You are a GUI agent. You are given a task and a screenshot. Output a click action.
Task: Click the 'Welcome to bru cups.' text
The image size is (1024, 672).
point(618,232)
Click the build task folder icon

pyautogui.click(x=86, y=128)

Instructions to follow: Produce an exact copy of every entry above.

Result of this task:
You are a GUI agent. You are given a task and a screenshot. Output a click action.
Task: Click the 'Welcome to bru cups.' text
The image size is (1024, 672).
point(618,232)
Click the build task folder icon

pyautogui.click(x=86, y=128)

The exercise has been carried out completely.